楼主用质粒转染的目的细胞是什么？不同细胞的转染效率有很大差别。如果诸多文献公认的难转染细胞，用脂质体等化学转染试剂是不会明显提高转染效率的，这时建议考虑电转染或病毒载体。

参与者：sunliping1208

多谢楼上前辈的建议，我用的是HEK293T细胞，我没做筛选.文献上好象转染率都不低啊.电转后细胞死亡太多了而且细胞形态也变了."基因大小"是说质粒重组后的大小吗?我的是4.7KB ，对重组质粒和空载体转染率会有影响吗?

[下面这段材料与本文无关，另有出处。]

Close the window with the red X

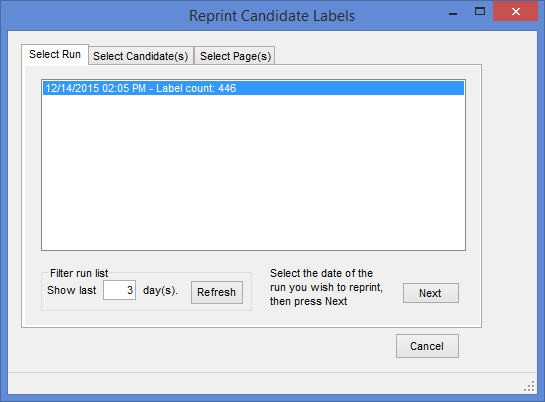[515, 11]
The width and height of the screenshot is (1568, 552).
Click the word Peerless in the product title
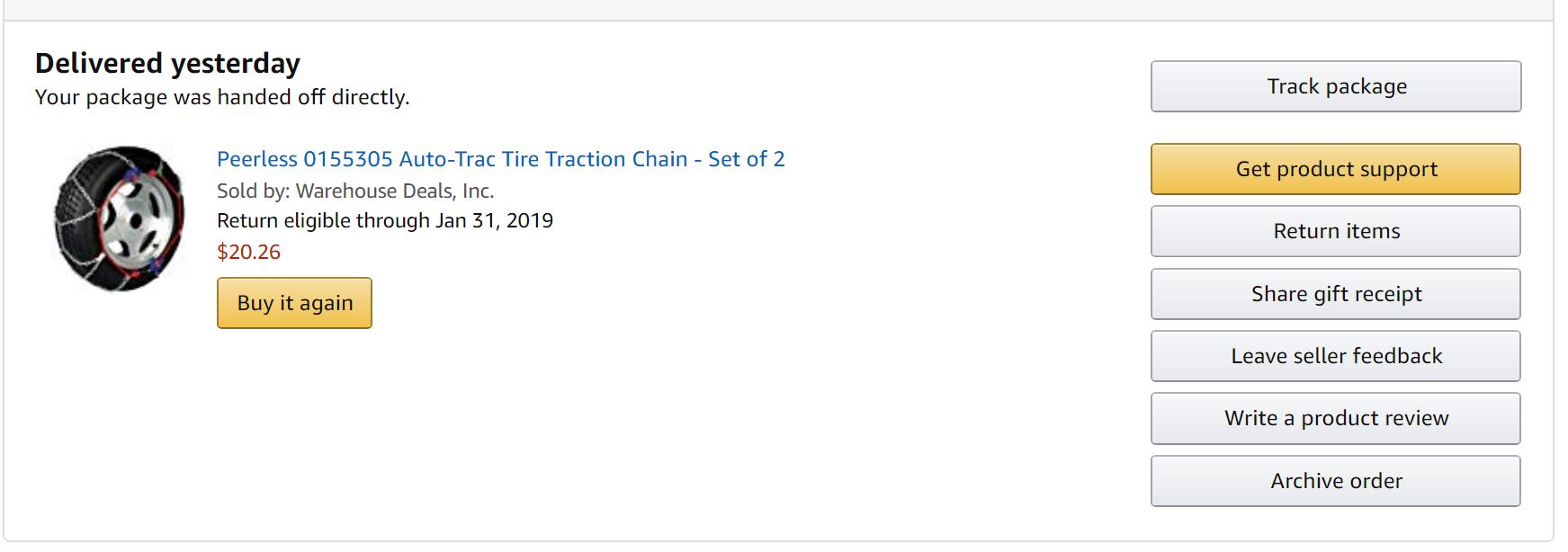click(x=256, y=159)
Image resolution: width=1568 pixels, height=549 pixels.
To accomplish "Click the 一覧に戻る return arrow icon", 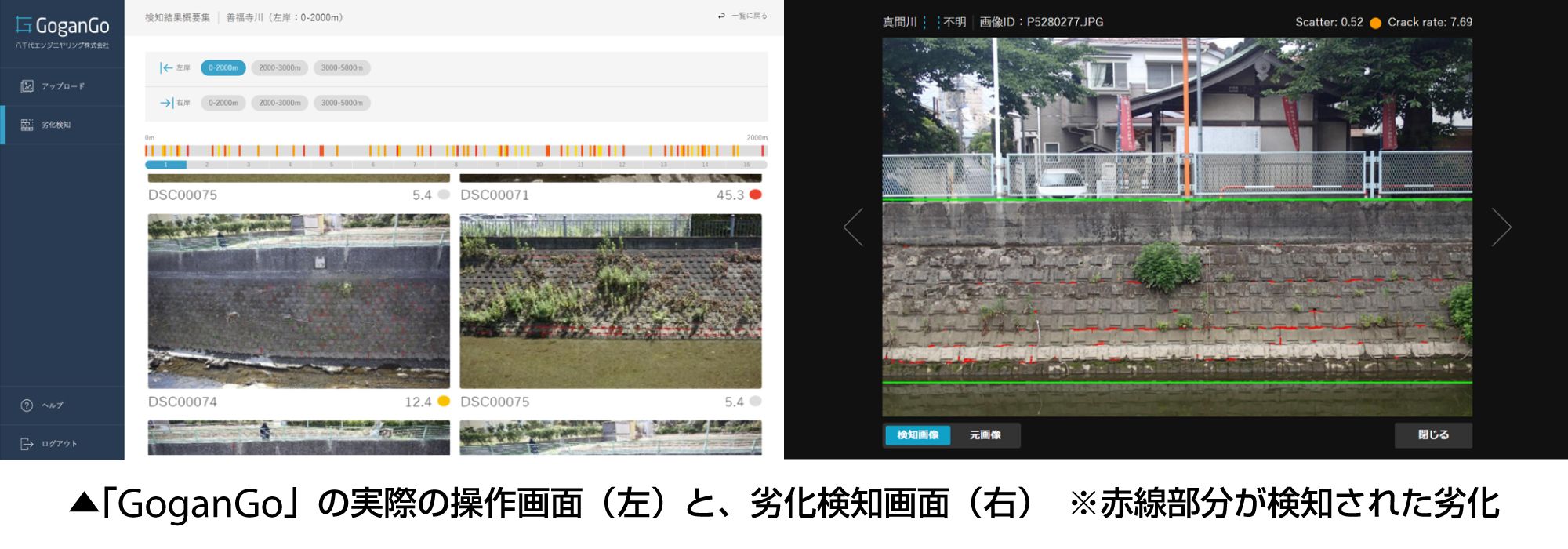I will (x=721, y=16).
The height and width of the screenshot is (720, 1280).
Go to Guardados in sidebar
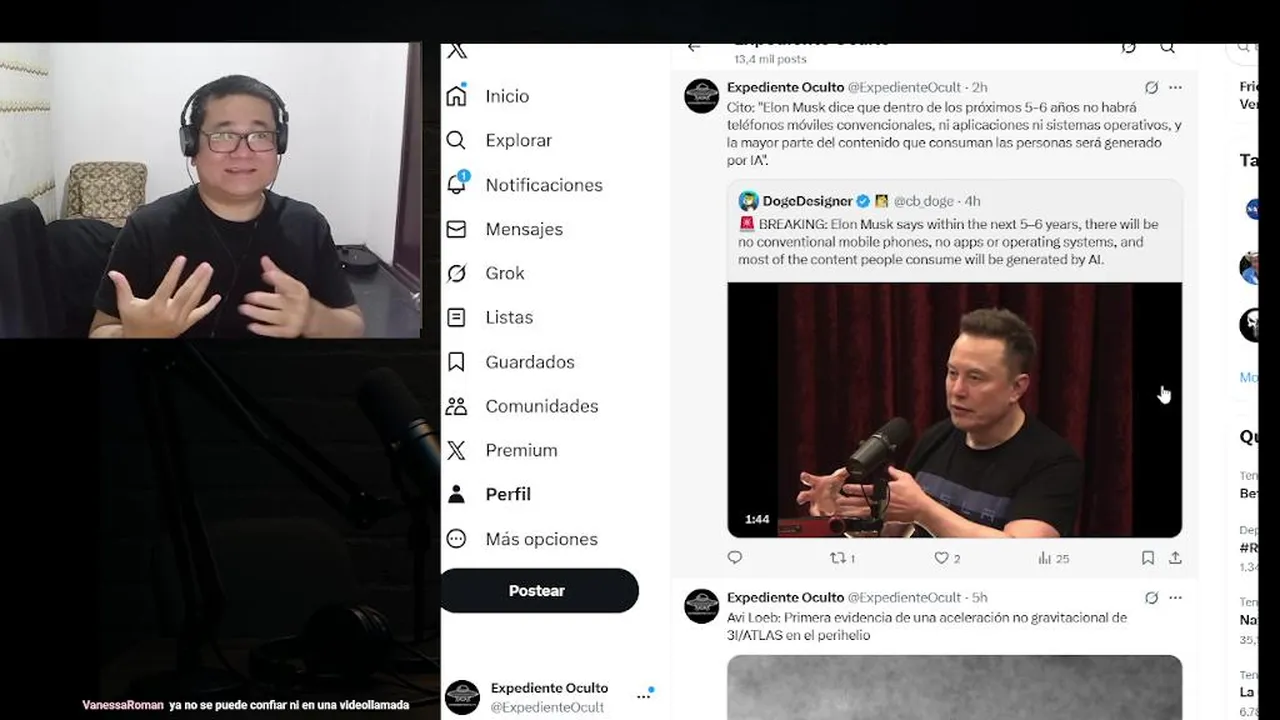pos(510,362)
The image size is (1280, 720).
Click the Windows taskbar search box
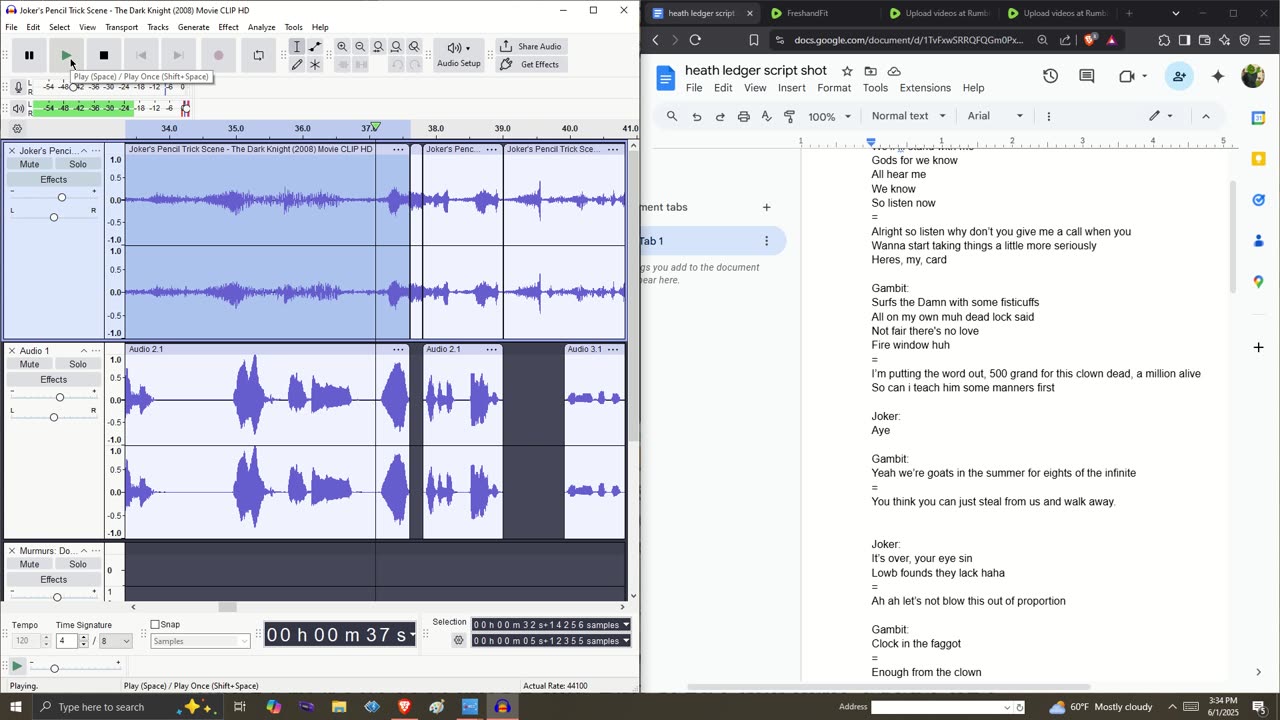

对不起，补充一下，因为我做的是启动子这一段，重组质粒转染率比空载体低会不会是说明启动子的效率低?

参与者：blueuniverse

不知道楼主用的是什么细胞？有的细胞很难转的。

这个质粒我用的很多，转过很多细胞，转染效率和细胞种类有很大关系。

但是有的时候是和转染试剂和操作有很大关系。

参与者：blueuniverse

293是很好转染的，楼主用的什么转染试剂，你们实验室别的人用的好吗？

参与者：blueuniverse

不知道楼主转染做什么用，一定要追求效率吗？如果是筛选稳定细胞系的话，不需要那么高的效率的

参与者：sunliping1208

我用的是lip2000，因为我是做启动子这一段的重组质粒，如果效率低，可以说明是我构建的启动子的效率低吗?重组质粒和空载体体外扩增时有差别（重组的明显少），是否转染也同样有这样的差别?

参与者：cristinwang1

请问su1202，你的稳定转染最后可以百分之多少的表达？，您说“经过约20天

800UG/ML的G418筛选，空载体和重组的多有荧光，在FCM检测约为5%FITC（空细胞调零）”，后来做亚克隆了吗？多少个克隆中有高表达的？我转染后G418筛选2周后，GFP荧光表达10%，分子表达16%，目前正在亚克隆，就亚了一块96孔板，不知道行不行？请多指导，不胜感谢！！

参与者：老板很忧郁

楼主的载体是不是PEGFP载体啊？我现在就用的是这个载体，现象和你说的差不多，荧光很弱，转染效率很低。加入G418筛选后，本来有荧光的最后都给筛没了。郁闷，就是不知道啥原因啊！